Work task »
Set all of the entries down again precisely as they are written.

Information shown »
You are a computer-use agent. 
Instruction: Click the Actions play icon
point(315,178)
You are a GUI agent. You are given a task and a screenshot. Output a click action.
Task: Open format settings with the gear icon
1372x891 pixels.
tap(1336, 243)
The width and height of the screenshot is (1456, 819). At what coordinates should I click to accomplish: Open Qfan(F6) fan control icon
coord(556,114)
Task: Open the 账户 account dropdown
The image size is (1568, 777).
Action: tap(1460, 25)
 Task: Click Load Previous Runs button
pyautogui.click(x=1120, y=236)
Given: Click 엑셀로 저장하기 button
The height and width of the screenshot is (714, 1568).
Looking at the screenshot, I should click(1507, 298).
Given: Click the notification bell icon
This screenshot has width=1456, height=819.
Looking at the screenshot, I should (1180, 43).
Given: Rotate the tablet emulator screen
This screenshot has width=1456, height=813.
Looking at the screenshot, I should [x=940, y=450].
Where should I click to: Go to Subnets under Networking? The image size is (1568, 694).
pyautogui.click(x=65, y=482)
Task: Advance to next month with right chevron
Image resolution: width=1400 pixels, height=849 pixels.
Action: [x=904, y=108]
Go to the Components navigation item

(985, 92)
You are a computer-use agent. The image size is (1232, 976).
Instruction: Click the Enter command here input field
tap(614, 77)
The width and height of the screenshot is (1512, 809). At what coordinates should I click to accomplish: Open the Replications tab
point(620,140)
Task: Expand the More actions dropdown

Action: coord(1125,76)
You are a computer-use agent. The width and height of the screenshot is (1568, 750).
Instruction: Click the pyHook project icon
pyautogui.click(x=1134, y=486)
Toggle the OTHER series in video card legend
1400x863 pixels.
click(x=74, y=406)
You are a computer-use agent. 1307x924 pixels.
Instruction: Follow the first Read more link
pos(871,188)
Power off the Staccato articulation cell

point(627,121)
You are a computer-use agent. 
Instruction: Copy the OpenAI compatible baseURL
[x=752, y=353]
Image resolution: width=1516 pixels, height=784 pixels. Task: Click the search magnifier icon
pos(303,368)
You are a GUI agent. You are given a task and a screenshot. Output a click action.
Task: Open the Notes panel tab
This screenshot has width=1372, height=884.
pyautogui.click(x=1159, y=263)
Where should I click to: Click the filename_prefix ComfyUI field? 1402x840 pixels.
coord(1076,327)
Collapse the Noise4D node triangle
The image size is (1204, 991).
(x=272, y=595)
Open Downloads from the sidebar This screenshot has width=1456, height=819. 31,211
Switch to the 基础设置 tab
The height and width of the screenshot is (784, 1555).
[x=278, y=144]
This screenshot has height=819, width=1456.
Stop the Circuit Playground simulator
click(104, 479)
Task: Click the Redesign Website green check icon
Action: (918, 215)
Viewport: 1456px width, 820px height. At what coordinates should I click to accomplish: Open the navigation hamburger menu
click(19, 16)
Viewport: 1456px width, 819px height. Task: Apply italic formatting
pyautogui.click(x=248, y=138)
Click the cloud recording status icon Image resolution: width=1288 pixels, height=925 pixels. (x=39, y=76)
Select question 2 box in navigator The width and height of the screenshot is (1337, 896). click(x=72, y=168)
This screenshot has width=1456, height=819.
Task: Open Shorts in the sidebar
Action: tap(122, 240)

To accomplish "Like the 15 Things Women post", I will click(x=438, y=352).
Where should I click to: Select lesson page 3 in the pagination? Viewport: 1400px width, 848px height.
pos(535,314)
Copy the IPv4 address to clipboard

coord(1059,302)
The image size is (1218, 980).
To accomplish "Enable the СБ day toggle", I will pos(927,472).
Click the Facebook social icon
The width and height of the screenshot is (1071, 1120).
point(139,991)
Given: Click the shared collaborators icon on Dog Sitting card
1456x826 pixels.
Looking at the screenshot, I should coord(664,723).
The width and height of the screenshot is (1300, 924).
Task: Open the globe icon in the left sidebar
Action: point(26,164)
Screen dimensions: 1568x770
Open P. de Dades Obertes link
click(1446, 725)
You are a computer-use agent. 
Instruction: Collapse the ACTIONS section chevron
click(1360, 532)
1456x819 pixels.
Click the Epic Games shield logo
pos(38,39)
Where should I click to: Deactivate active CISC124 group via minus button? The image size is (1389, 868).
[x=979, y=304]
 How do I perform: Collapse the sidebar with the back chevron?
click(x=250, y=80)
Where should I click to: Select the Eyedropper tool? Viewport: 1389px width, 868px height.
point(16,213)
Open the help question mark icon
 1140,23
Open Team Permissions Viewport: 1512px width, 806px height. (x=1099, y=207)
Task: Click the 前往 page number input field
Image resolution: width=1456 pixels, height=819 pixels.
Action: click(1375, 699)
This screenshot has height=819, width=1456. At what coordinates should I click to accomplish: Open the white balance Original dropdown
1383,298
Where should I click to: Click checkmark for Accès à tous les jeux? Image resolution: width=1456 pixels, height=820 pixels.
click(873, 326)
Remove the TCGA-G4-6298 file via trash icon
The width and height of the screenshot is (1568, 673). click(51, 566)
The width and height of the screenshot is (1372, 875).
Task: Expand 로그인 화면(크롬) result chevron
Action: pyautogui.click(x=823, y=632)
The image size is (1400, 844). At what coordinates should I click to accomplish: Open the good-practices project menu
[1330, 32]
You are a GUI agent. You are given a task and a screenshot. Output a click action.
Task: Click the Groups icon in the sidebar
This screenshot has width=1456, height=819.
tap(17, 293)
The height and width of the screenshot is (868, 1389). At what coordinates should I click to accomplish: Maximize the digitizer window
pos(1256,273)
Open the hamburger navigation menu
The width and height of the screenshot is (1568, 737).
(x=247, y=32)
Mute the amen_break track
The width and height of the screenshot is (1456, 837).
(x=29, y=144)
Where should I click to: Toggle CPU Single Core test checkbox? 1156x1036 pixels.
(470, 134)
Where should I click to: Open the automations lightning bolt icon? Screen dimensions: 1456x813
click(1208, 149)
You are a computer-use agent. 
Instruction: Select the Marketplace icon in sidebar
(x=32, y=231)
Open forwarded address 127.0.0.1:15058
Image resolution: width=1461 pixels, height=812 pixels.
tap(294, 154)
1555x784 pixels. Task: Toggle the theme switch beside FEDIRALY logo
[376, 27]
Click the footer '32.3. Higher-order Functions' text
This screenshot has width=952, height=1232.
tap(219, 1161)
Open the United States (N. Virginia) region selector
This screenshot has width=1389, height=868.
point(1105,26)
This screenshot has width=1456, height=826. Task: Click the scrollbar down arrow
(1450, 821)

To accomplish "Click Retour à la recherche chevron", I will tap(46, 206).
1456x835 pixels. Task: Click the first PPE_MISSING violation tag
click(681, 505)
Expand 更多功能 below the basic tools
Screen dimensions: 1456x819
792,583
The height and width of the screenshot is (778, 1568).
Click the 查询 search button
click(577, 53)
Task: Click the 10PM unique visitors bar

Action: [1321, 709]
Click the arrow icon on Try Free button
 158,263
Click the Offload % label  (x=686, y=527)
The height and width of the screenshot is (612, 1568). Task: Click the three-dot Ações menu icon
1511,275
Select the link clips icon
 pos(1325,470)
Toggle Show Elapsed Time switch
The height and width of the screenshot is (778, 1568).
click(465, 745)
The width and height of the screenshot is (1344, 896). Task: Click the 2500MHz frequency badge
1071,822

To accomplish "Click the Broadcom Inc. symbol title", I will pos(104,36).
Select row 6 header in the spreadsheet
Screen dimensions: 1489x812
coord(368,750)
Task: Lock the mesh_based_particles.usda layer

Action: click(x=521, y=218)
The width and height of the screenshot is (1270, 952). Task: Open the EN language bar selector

Output below »
You are a computer-use agent. 
Instruction: Click the Actions play icon
point(315,178)
You are a GUI agent. You are given a task and a screenshot. Output a click action.
Task: Open format settings with the gear icon
1372x891 pixels.
tap(1336, 243)
The width and height of the screenshot is (1456, 819). At what coordinates should I click to accomplish: Open Qfan(F6) fan control icon
coord(556,114)
Task: Open the 账户 account dropdown
The image size is (1568, 777).
Action: tap(1460, 25)
 Task: Click Load Previous Runs button
pyautogui.click(x=1120, y=236)
Given: Click 엑셀로 저장하기 button
The height and width of the screenshot is (714, 1568).
Looking at the screenshot, I should click(1507, 298).
Given: Click the notification bell icon
This screenshot has width=1456, height=819.
Looking at the screenshot, I should (1180, 43).
Given: Rotate the tablet emulator screen
This screenshot has width=1456, height=813.
Looking at the screenshot, I should [x=940, y=450].
Where should I click to: Go to Subnets under Networking? The image size is (1568, 694).
pyautogui.click(x=65, y=482)
Task: Advance to next month with right chevron
Image resolution: width=1400 pixels, height=849 pixels.
Action: [x=904, y=108]
Go to the Components navigation item

(985, 92)
You are a computer-use agent. The image size is (1232, 976).
Instruction: Click the Enter command here input field
tap(614, 77)
The width and height of the screenshot is (1512, 809). At what coordinates should I click to accomplish: Open the Replications tab
point(620,140)
Task: Expand the More actions dropdown

Action: coord(1125,76)
You are a computer-use agent. The width and height of the screenshot is (1568, 750).
Instruction: Click the pyHook project icon
pyautogui.click(x=1134, y=486)
Toggle the OTHER series in video card legend
1400x863 pixels.
click(x=74, y=406)
You are a computer-use agent. 1307x924 pixels.
Instruction: Follow the first Read more link
pos(871,188)
Power off the Staccato articulation cell

point(627,121)
You are a computer-use agent. 
Instruction: Copy the OpenAI compatible baseURL
[x=752, y=353]
Image resolution: width=1516 pixels, height=784 pixels. Task: Click the search magnifier icon
pos(303,368)
You are a GUI agent. You are given a task and a screenshot. Output a click action.
Task: Open the Notes panel tab
This screenshot has width=1372, height=884.
pyautogui.click(x=1159, y=263)
Where should I click to: Click the filename_prefix ComfyUI field? 1402x840 pixels.
coord(1076,327)
Collapse the Noise4D node triangle
The image size is (1204, 991).
(x=272, y=595)
Open Downloads from the sidebar This screenshot has width=1456, height=819. 31,211
Switch to the 基础设置 tab
The height and width of the screenshot is (784, 1555).
[x=278, y=144]
This screenshot has height=819, width=1456.
Stop the Circuit Playground simulator
click(104, 479)
Task: Click the Redesign Website green check icon
Action: (918, 215)
Viewport: 1456px width, 820px height. At what coordinates should I click to accomplish: Open the navigation hamburger menu
click(19, 16)
Viewport: 1456px width, 819px height. Task: Apply italic formatting
pyautogui.click(x=248, y=138)
Click the cloud recording status icon Image resolution: width=1288 pixels, height=925 pixels. (x=39, y=76)
Select question 2 box in navigator The width and height of the screenshot is (1337, 896). click(x=72, y=168)
This screenshot has width=1456, height=819.
Task: Open Shorts in the sidebar
Action: tap(122, 240)

To accomplish "Like the 15 Things Women post", I will click(x=438, y=352).
Where should I click to: Select lesson page 3 in the pagination? Viewport: 1400px width, 848px height.
pos(535,314)
Copy the IPv4 address to clipboard

coord(1059,302)
The image size is (1218, 980).
To accomplish "Enable the СБ day toggle", I will pos(927,472).
Click the Facebook social icon
The width and height of the screenshot is (1071, 1120).
point(139,991)
Given: Click the shared collaborators icon on Dog Sitting card
1456x826 pixels.
Looking at the screenshot, I should coord(664,723).
The width and height of the screenshot is (1300, 924).
Task: Open the globe icon in the left sidebar
Action: point(26,164)
Screen dimensions: 1568x770
Open P. de Dades Obertes link
click(1446, 725)
You are a computer-use agent. 
Instruction: Collapse the ACTIONS section chevron
click(1360, 532)
1456x819 pixels.
Click the Epic Games shield logo
pos(38,39)
Where should I click to: Deactivate active CISC124 group via minus button? The image size is (1389, 868).
[x=979, y=304]
 How do I perform: Collapse the sidebar with the back chevron?
click(x=250, y=80)
Where should I click to: Select the Eyedropper tool? Viewport: 1389px width, 868px height.
point(16,213)
Open the help question mark icon
 1140,23
Open Team Permissions Viewport: 1512px width, 806px height. (x=1099, y=207)
Task: Click the 前往 page number input field
Image resolution: width=1456 pixels, height=819 pixels.
Action: click(1375, 699)
This screenshot has height=819, width=1456. At what coordinates should I click to accomplish: Open the white balance Original dropdown
1383,298
Where should I click to: Click checkmark for Accès à tous les jeux? Image resolution: width=1456 pixels, height=820 pixels.
click(873, 326)
Remove the TCGA-G4-6298 file via trash icon
The width and height of the screenshot is (1568, 673). click(51, 566)
The width and height of the screenshot is (1372, 875).
Task: Expand 로그인 화면(크롬) result chevron
Action: pyautogui.click(x=823, y=632)
The image size is (1400, 844). At what coordinates should I click to accomplish: Open the good-practices project menu
[1330, 32]
You are a GUI agent. You are given a task and a screenshot. Output a click action.
Task: Click the Groups icon in the sidebar
This screenshot has width=1456, height=819.
tap(17, 293)
The height and width of the screenshot is (868, 1389). At what coordinates should I click to accomplish: Maximize the digitizer window
pos(1256,273)
Open the hamburger navigation menu
The width and height of the screenshot is (1568, 737).
(x=247, y=32)
Mute the amen_break track
The width and height of the screenshot is (1456, 837).
(x=29, y=144)
Where should I click to: Toggle CPU Single Core test checkbox? 1156x1036 pixels.
(470, 134)
Where should I click to: Open the automations lightning bolt icon? Screen dimensions: 1456x813
click(1208, 149)
You are a computer-use agent. 
Instruction: Select the Marketplace icon in sidebar
(x=32, y=231)
Open forwarded address 127.0.0.1:15058
Image resolution: width=1461 pixels, height=812 pixels.
tap(294, 154)
1555x784 pixels. Task: Toggle the theme switch beside FEDIRALY logo
[376, 27]
Click the footer '32.3. Higher-order Functions' text
This screenshot has width=952, height=1232.
tap(219, 1161)
Open the United States (N. Virginia) region selector
This screenshot has width=1389, height=868.
point(1105,26)
This screenshot has width=1456, height=826. Task: Click the scrollbar down arrow
(1450, 821)

To accomplish "Click Retour à la recherche chevron", I will tap(46, 206).
1456x835 pixels. Task: Click the first PPE_MISSING violation tag
click(681, 505)
Expand 更多功能 below the basic tools
Screen dimensions: 1456x819
792,583
The height and width of the screenshot is (778, 1568).
Click the 查询 search button
click(577, 53)
Task: Click the 10PM unique visitors bar

Action: [1321, 709]
Click the arrow icon on Try Free button
 158,263
Click the Offload % label  (x=686, y=527)
The height and width of the screenshot is (612, 1568). Task: Click the three-dot Ações menu icon
1511,275
Select the link clips icon
 pos(1325,470)
Toggle Show Elapsed Time switch
The height and width of the screenshot is (778, 1568).
click(465, 745)
The width and height of the screenshot is (1344, 896). Task: Click the 2500MHz frequency badge
1071,822

To accomplish "Click the Broadcom Inc. symbol title", I will pos(104,36).
Select row 6 header in the spreadsheet
Screen dimensions: 1489x812
coord(368,750)
Task: Lock the mesh_based_particles.usda layer

Action: click(x=521, y=218)
The width and height of the screenshot is (1270, 952). Task: Open the EN language bar selector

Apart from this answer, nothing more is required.